Like most small-but-not-everyday purchases in my life, I had been putting off buying a heavy-duty scrub brush for a long time.
Sure, we could use one— the soap scum on the tub was building at an alarming rate, and some of my cookware was accumulating grime that the ordinary scrub brushes we had couldn't touch— but as soon as I thought about buying one, I froze up.
Yes, you can buy them for like two bucks at Walmart. But they're made of plastic, and they'll exist for another thousand years cluttering up the landfill, and who knows what kind of ungodly working conditions the factory that makes them has, and… it doesn't take much for any purchase to send me down a vortex of ecological anxiety.
So I looked into eco-friendly options. Bamboo handles and boar bristles called to me. But they were more expensive and needed to be ordered online, and would they actually work? It turns out that the stress of trying to make a decision outweighed the need for a plastic scrub brush, so I didn't buy one. For, like, the last two years.
Then, while out for a walk a couple weeks ago, I looked at the horsetails growing alongside the trail, and I remembered reading about how Native Americans in this region used this prehistoric plant for scouring pots and polishing arrowheads. So I picked a few and took them home to try out.

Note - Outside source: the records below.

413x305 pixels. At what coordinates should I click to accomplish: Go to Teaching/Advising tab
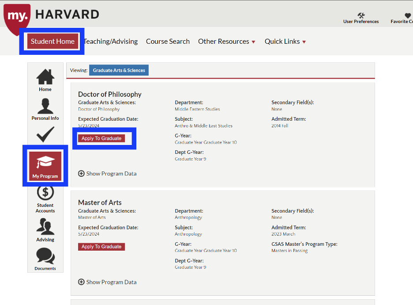pos(111,42)
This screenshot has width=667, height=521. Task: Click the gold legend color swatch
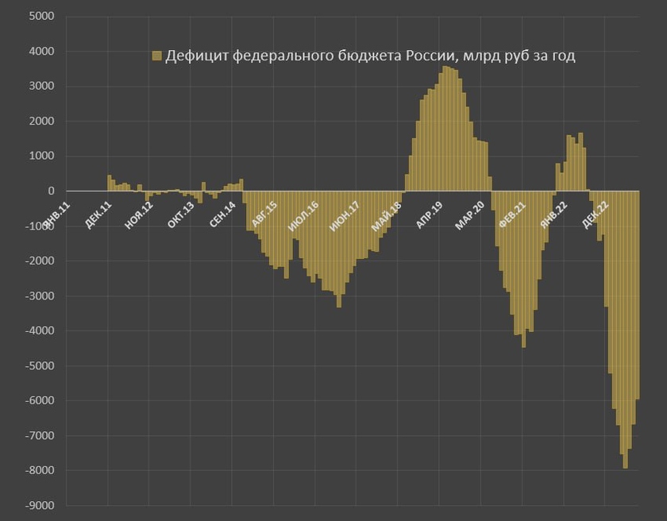coord(156,56)
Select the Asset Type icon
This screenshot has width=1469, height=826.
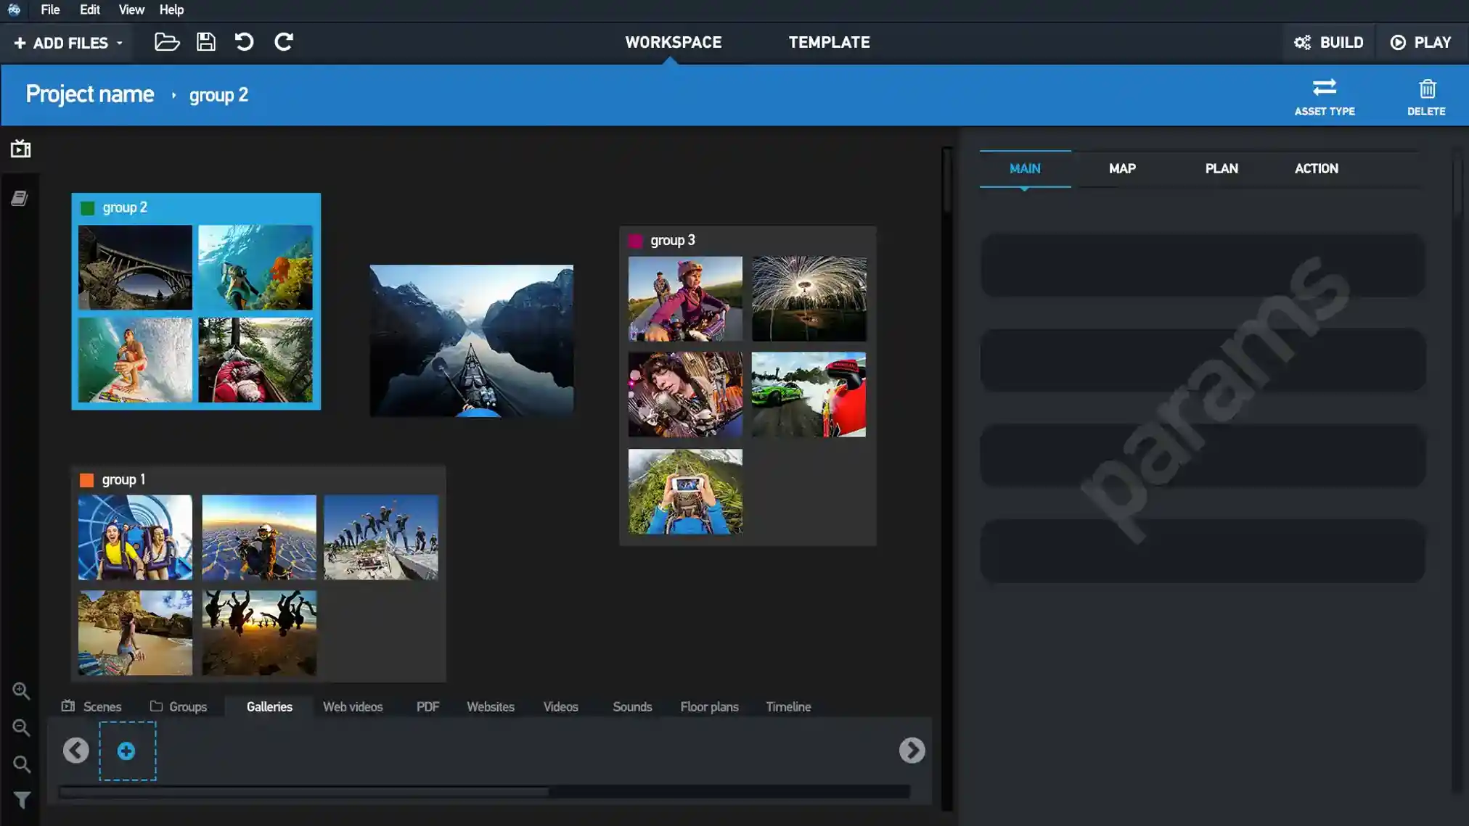pyautogui.click(x=1324, y=88)
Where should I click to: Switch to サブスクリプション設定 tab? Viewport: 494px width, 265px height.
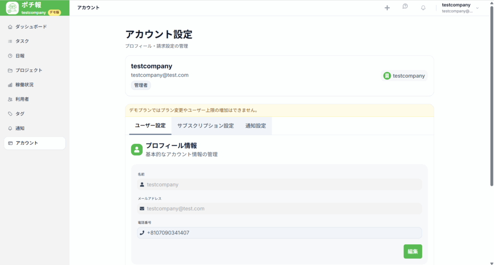click(205, 126)
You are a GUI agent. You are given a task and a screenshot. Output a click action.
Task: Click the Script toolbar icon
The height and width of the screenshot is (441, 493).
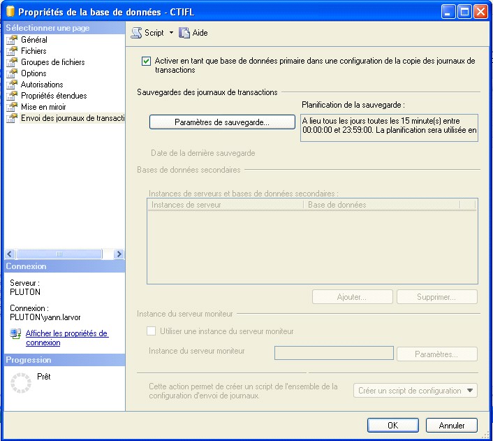coord(137,33)
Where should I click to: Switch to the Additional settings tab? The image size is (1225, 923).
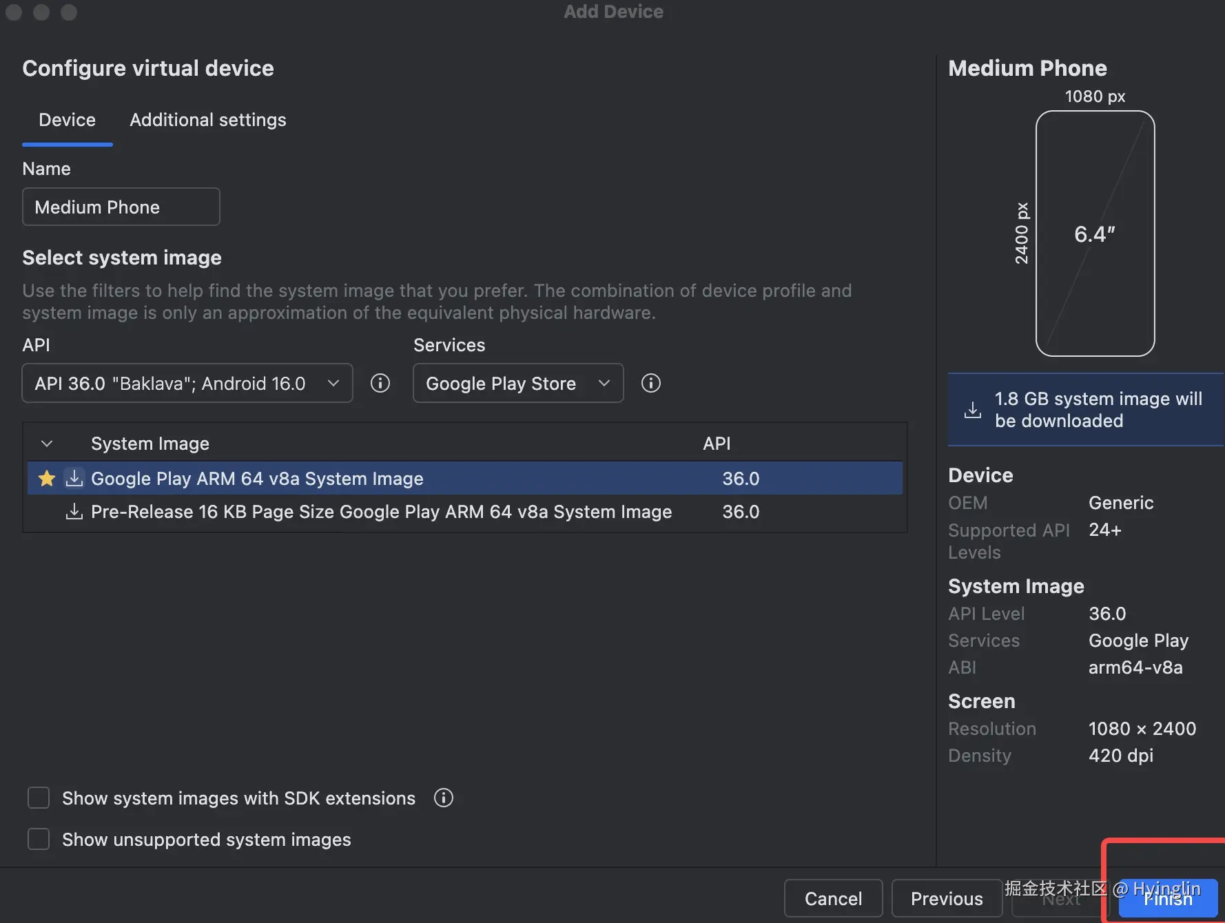point(207,120)
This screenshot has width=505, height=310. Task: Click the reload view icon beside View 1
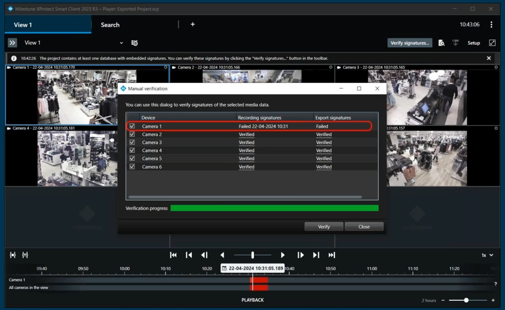coord(135,43)
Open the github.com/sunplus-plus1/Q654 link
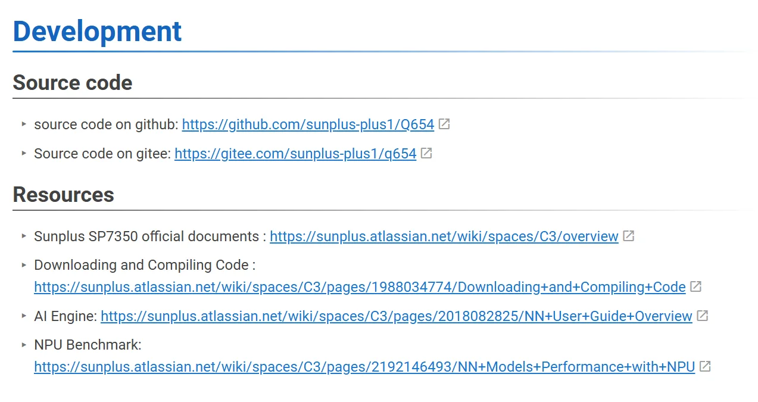 tap(308, 124)
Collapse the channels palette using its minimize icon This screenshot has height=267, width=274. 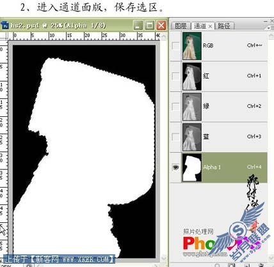pyautogui.click(x=265, y=21)
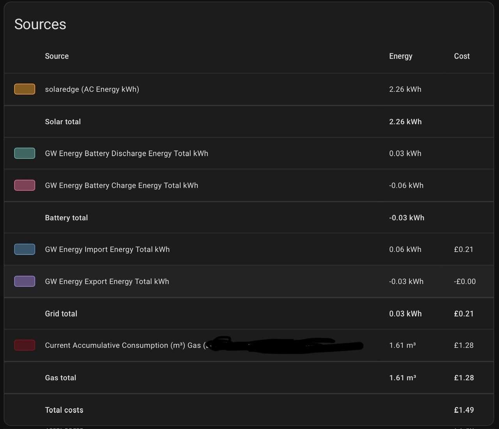Screen dimensions: 499x429
Task: Open the solaredge (AC Energy kWh) row
Action: click(x=249, y=89)
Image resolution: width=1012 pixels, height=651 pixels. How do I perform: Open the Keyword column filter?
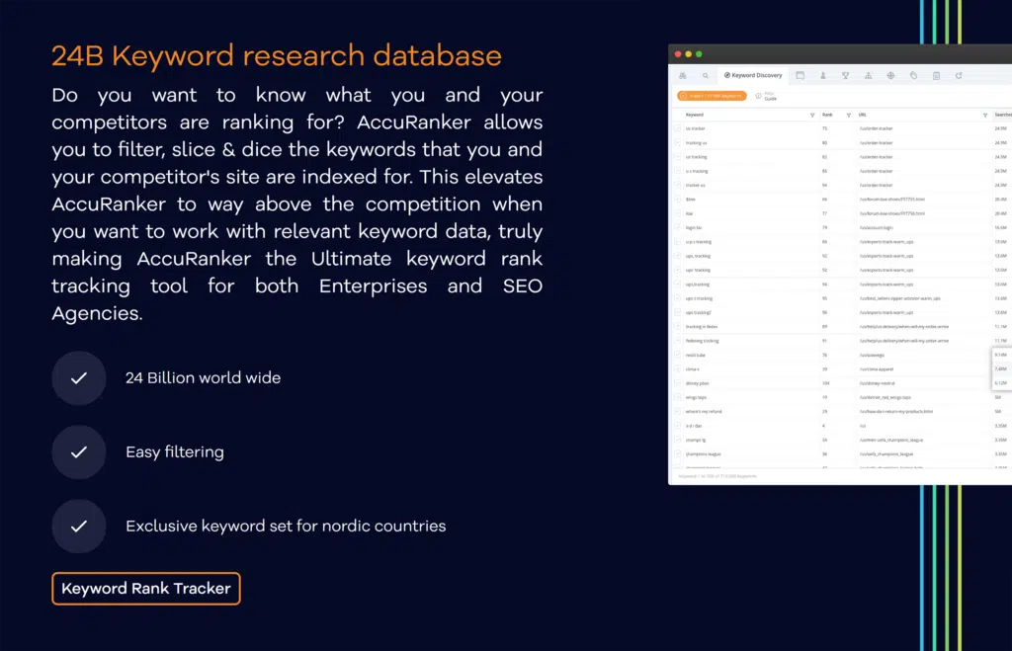(x=812, y=115)
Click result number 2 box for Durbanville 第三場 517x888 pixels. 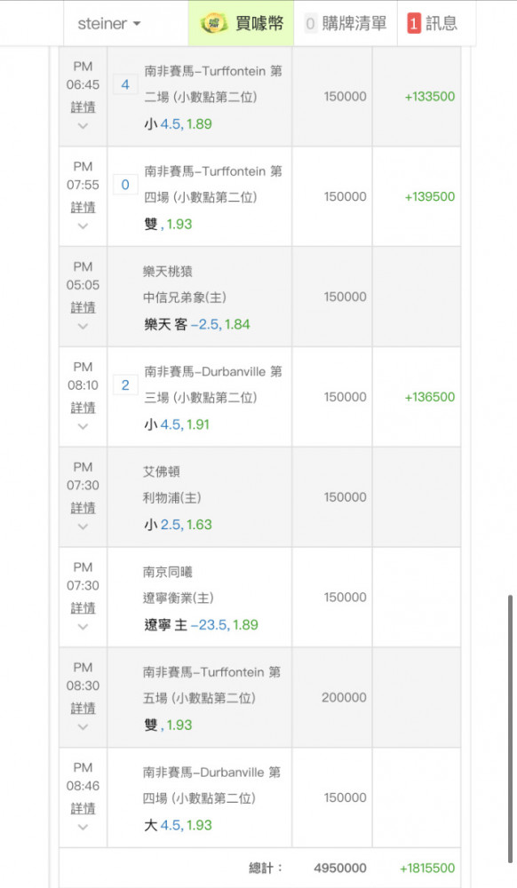125,385
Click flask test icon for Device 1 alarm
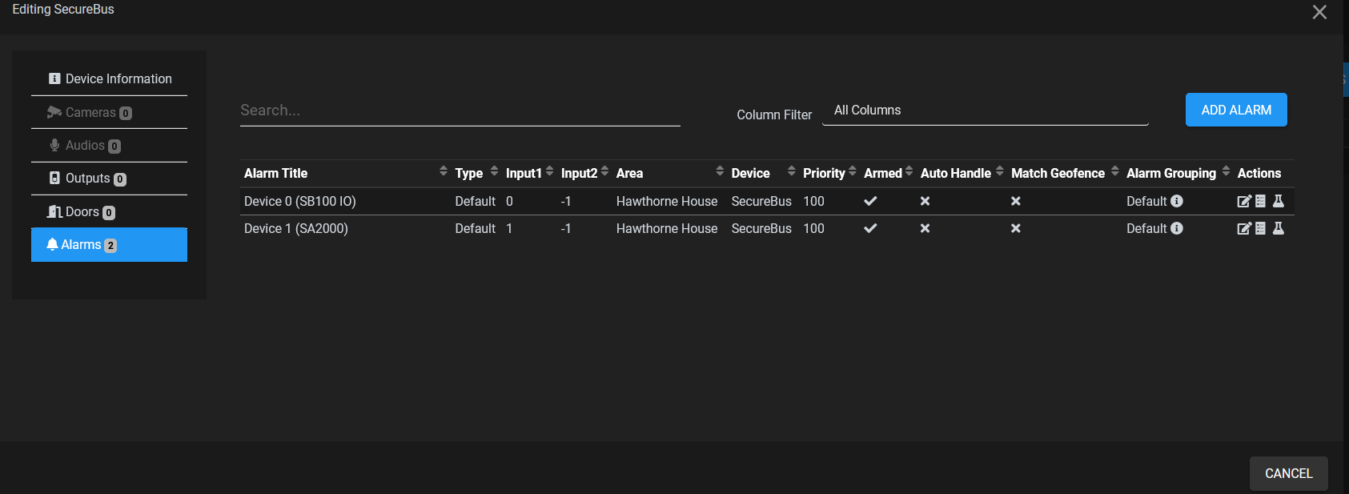Screen dimensions: 1349x494 1279,229
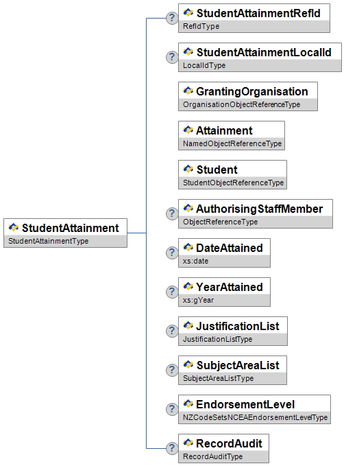Open the Attainment element box
The width and height of the screenshot is (357, 466).
tap(232, 135)
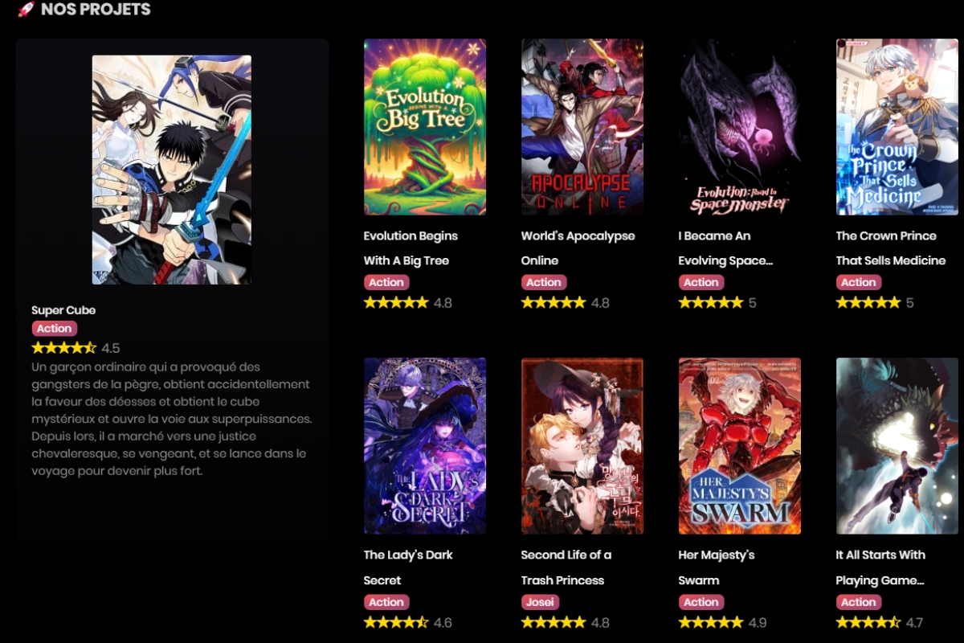Open the World's Apocalypse Online title link
The width and height of the screenshot is (964, 643).
pos(578,248)
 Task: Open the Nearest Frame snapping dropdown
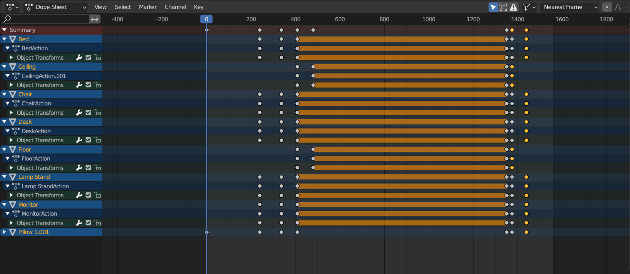[x=569, y=7]
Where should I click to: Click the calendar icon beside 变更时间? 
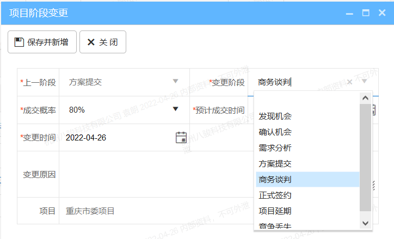(181, 137)
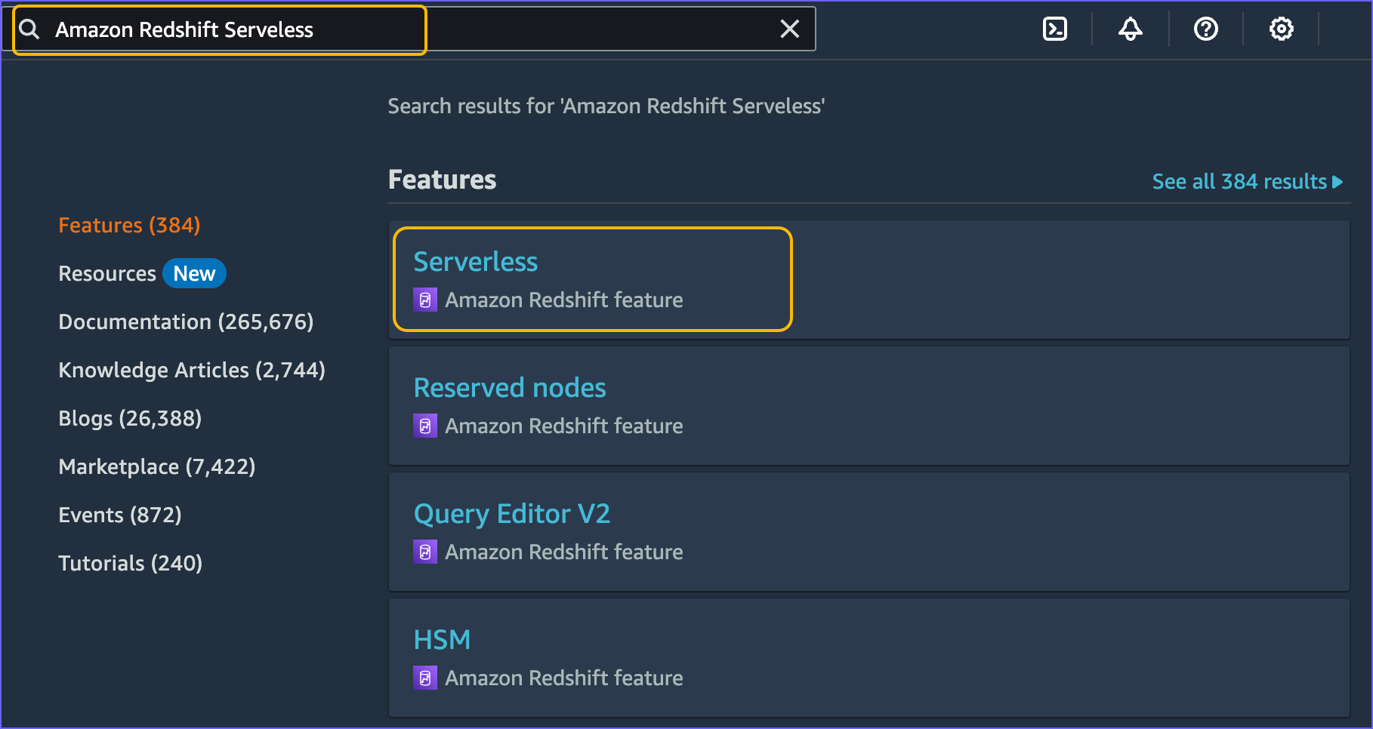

I took a reed, bunched it into a ball, and scrubbed my cast iron with it— and it was amazing. I went on a horsetail binge, scouring grime and soot off pot bottoms, getting stubborn bits off the counter, and yes, scrubbing all the soap scum out of our bathtub, leaving it sparkling. By that time the reeds were pretty worn out, so I dropped them into the compost pile.
The material was free and sustainable to collect (horsetail can grow back, and I also plan to take some rhizome cuttings in the spring to propagate it elsewhere), it was very effective to use, and when I was done with it, I simply gave it back to the earth.
Some thoughts about this:
First of all, I am learning that when I have a need, I should look first to indigenous knowledge. People living in this region used just the materials around them to provide for nearly all of their needs, and many of those resources are still available to us. Instead of turning the modern perspective of buying something to meet a need, I can first learn how people provided for that need before money, and see if that's something I can try.
Secondly, in life and especially in our sustainability efforts, we need to learn to look for the third option. We too easily lock ourselves into two choices and agonize over them. Cheap plastic brush or expensive bamboo brush? Perhaps the answer is neither. Perhaps there is a third option you can consider, or a way to opt out altogether.
In the meantime, I've been harvesting horsetail every couple of weeks and using it for my toughest scrubbing jobs. You never know what incredibly useful plants are growing nearby, waiting to be used the way that they were used for thousands of years before we came along with our newfangled technology. Knowledge is power!